Optical barcoding technology based on quantum dot (QD)-encoded microparticles has attracted increasing attention in high-throughput multiplexed biological assays, which is realized by embedding different-sized QDs into polymeric matrixes at precisely controlled ratios. Considering the advantage of droplet-based microfluidics, producing monodisperse particles with precise control over the size, shape and composition, we present a proof-of-concept approach for on-demand preparation of QD-encoded microparticles based on this versatile new strategy. Combining a flow-focusing microchannel with a double T-junction in a microfluidic chip, biocompatible QD-doped microparticles were constructed by shearing sodium alginate solution into microdroplets and on-chip gelating these droplets into a hydrogel matrix to encapsulate CdSe/ZnS QDs. Size-controllable QD-doped hydrogel microparticles were produced under the optimum flow conditions, and their fluorescent properties were investigated. A novel multiplex optical encoding strategy was realized by loading different sized QDs into a single droplet (and thus a hydrogel microparticle) with different concentrations, which was triggered by tuning the flow rates of the sodium alginate solutions entrapped with different-colored QDs.

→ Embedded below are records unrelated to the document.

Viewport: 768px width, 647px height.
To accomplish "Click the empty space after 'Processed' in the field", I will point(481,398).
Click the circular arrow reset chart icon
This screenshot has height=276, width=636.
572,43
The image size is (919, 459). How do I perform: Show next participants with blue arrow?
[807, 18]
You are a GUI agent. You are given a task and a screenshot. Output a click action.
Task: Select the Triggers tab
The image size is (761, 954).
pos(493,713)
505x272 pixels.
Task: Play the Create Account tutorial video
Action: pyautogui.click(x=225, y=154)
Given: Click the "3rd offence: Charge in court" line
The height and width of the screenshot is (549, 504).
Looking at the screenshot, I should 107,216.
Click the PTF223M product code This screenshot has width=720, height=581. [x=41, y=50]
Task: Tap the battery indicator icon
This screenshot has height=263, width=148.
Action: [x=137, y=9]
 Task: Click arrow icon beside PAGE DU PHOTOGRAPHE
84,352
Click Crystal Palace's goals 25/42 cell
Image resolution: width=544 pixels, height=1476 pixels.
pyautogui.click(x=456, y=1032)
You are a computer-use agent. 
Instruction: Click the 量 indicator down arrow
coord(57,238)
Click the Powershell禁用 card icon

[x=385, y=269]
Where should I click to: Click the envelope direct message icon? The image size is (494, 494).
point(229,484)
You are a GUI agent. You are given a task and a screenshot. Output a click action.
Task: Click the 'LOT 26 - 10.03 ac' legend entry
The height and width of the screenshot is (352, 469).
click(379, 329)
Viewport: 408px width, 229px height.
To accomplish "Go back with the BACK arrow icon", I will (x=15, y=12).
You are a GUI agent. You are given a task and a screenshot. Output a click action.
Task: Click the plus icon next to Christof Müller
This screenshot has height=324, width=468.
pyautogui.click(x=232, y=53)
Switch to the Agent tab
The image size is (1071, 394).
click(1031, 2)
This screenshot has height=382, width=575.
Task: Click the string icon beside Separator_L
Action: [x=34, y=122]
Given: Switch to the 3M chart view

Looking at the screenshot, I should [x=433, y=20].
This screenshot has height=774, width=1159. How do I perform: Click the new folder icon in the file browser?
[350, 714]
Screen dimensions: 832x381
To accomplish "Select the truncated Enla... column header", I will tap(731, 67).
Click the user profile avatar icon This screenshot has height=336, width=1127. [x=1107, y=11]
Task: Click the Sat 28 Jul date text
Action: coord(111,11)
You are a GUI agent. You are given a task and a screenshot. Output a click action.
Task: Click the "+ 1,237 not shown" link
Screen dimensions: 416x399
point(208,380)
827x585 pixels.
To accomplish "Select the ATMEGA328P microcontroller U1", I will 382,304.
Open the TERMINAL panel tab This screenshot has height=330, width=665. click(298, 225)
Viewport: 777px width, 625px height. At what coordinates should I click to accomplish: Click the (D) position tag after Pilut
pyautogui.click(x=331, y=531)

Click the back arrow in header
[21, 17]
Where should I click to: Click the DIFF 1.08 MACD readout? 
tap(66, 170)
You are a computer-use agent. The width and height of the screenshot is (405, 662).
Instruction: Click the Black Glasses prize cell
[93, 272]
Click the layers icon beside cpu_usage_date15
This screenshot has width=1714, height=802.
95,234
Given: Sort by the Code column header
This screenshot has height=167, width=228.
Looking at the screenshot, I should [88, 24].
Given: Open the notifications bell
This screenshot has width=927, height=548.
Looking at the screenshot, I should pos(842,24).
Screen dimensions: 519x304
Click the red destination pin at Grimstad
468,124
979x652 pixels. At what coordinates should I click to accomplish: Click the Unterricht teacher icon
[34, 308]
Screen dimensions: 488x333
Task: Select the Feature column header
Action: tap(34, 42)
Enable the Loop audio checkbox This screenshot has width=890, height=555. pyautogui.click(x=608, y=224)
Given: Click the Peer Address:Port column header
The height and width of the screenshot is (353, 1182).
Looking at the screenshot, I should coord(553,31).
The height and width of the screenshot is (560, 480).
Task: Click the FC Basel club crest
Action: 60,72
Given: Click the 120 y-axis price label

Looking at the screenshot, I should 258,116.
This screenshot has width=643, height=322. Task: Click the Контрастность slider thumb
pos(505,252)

A series of QD-encoded microparticles were controllably, and continuously, produced in a single step with the present approach. Their application in a model immunoassay demonstrated the potential practicability of QD-encoded hydrogel microparticles in multiplexed biomolecular detection. This simple and robust strategy should be further improved and practically used in making barcode microparticles with various polymer matrixes.